The Narrow Life Experience of Supreme Court Justices
by Rob Morse
U.S.A. –-(AmmoLand.com)- I listened to the oral arguments in the case of New York State Rifle and Pistol Association versus Bruen. I found the judges on the US Supreme court both fascinating and frightening. To me, their questions showed the narrow life experiences of a supreme court judge. Before I commit the same error that these judges made, I must admit that the justices are not all the same, and their experiences are certainly different than mine.
This particular legal case asks the court to decide if ordinary people can legally carry ordinary firearms in ordinary places. Time and again, the judges asked the petitioner’s counsel if he were asking that guns belong in extraordinary places.
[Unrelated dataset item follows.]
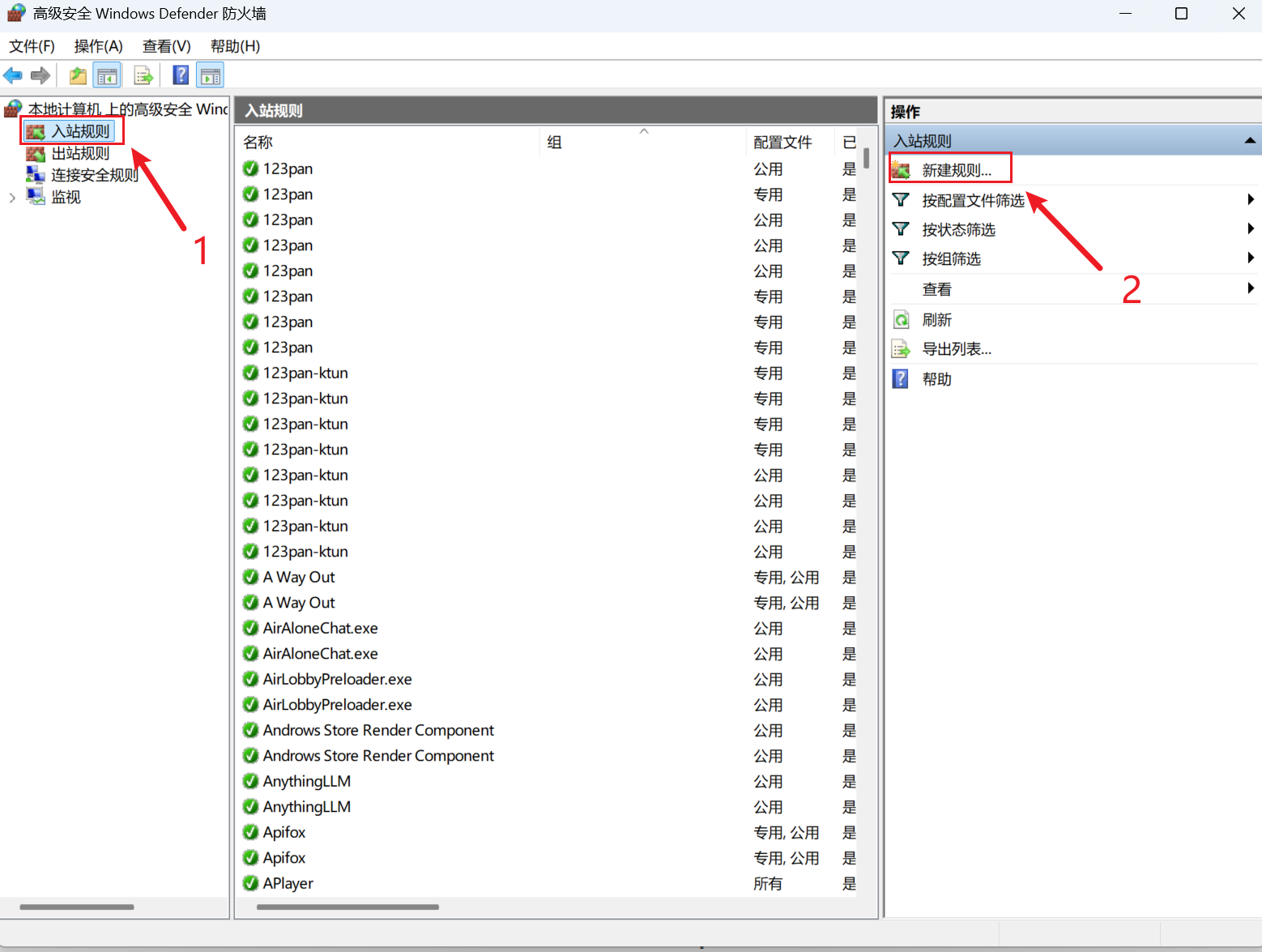
Task: Collapse the 入站规则 actions section arrow
Action: point(1250,141)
To take a few examples, the judge was implying that honest gun owners should be disarmed at schools, at public gatherings, on the subway, and at sporting events.
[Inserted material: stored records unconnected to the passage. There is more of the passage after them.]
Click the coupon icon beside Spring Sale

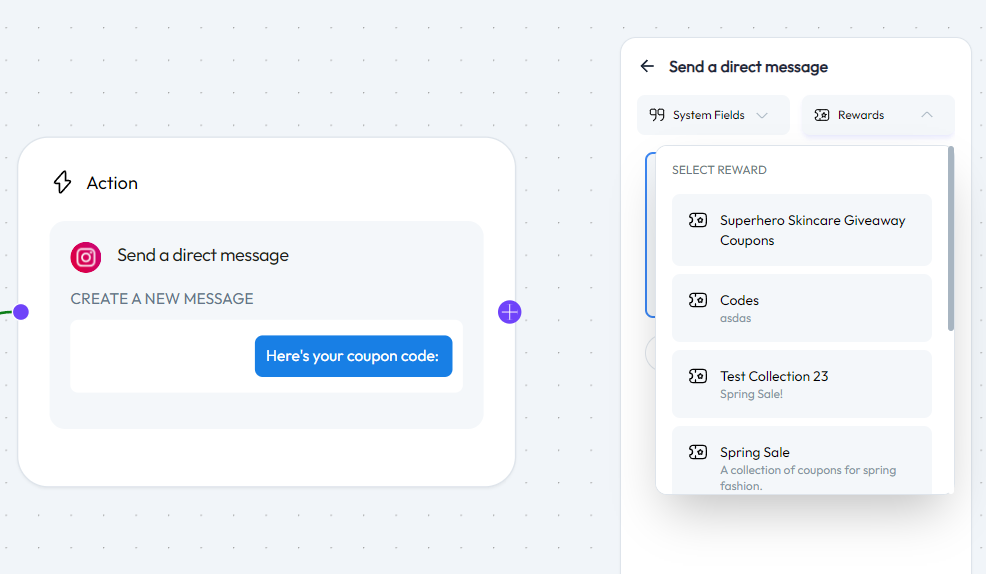tap(698, 452)
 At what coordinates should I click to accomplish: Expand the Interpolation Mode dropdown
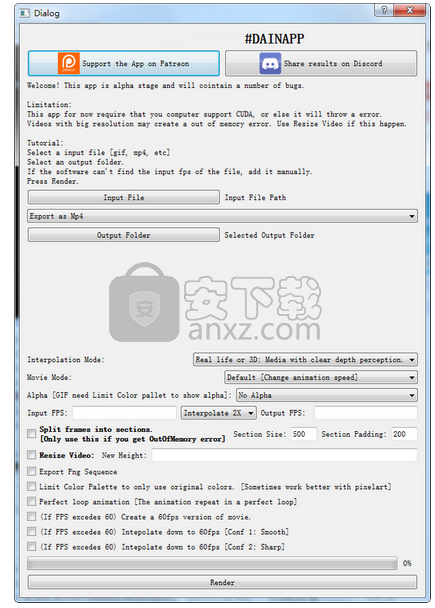click(305, 359)
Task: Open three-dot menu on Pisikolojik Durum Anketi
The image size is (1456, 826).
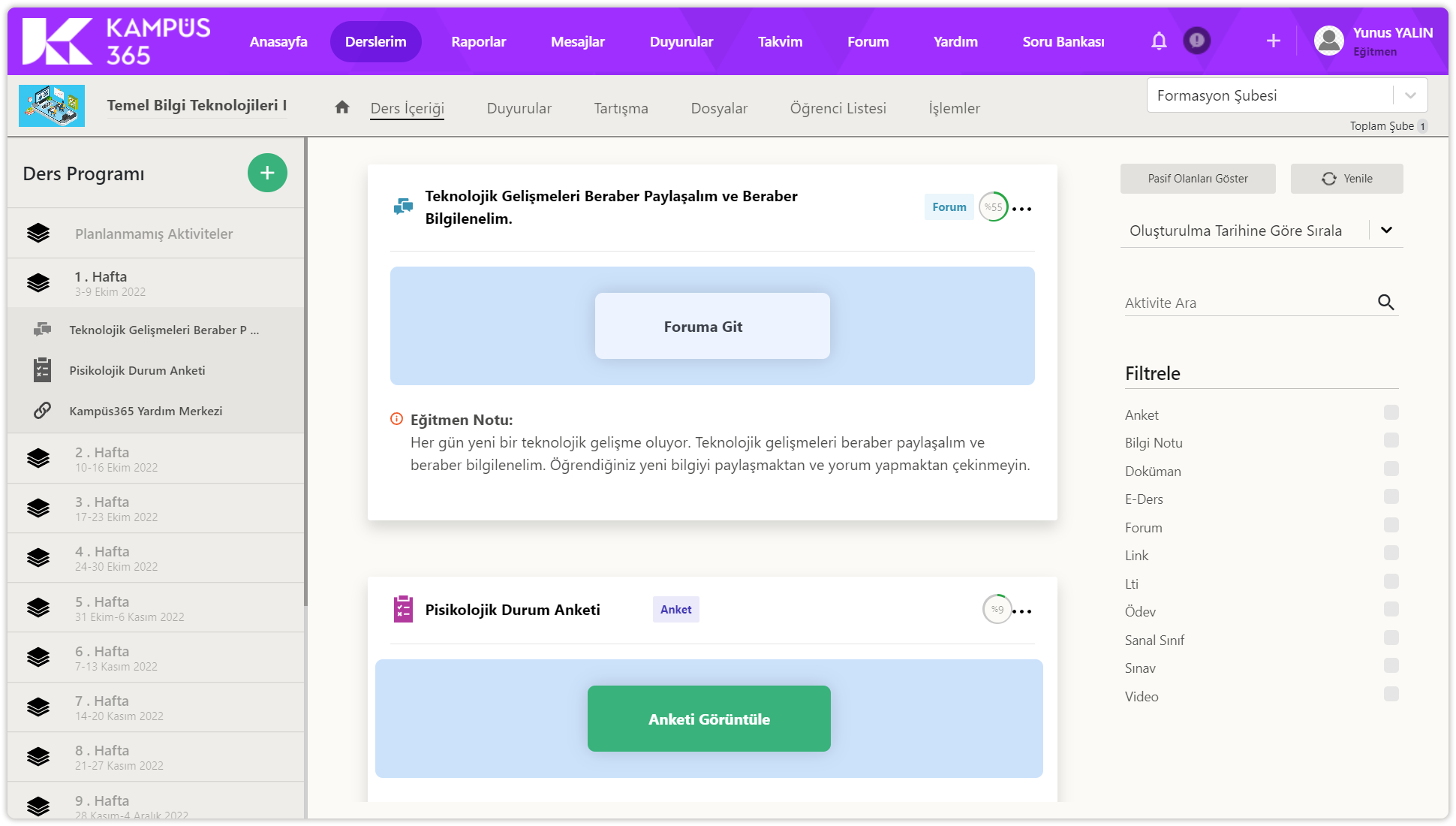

Lawyers want to restrict their arguments to the narrow question asked in the case. What I found fascinating were the judges’ assumptions.
The judge assumes that schools are safe and that guns should be outlawed there. I’ve studied our history and I know that schools are dangerous places where innocent children have been attacked. My experience may be unusual since I’ve worked to make schools safer with programs that trained school staff to be first responders, to stop an attack and treat the injured unto police and EMTs arrive.
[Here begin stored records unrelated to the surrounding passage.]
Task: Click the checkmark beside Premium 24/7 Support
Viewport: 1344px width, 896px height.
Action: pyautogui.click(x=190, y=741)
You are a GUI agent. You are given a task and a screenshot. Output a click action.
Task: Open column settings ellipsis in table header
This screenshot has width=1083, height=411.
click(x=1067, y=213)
My experience may be unusual since I know co-eds who were raped as they walked home from class late at night. They were disarmed because the campus was a “gun free zone”. No, the campus wasn’t a “gun free zone” to the rapist who brought his gun. It sounds as if the justices think that laws enforce themselves and that criminals obey our laws.
That isn’t my experience. My friends have a painful history to prove it. Evidently, that history and what we learned from it isn’t obvious to some supreme court judges.
One judge asked if the state could outlaw concealed carry at public gatherings like Times Square on New Year’s eve, or at bars and restaurants where alcohol is served. Again, I heard the question as a confession by the judges.
The judge thinks that restaurants and bars are made safe by ink on paper. If we’re going to outlaw guns, then wouldn’t bars be safer if we also outlawed carrying keys in a bar so we wouldn’t drive while intoxicated? I’m afraid the judge would say that we should outlaw keys in bars too. To me, it sounds as if the judge thinks we depend on laws to get home safely.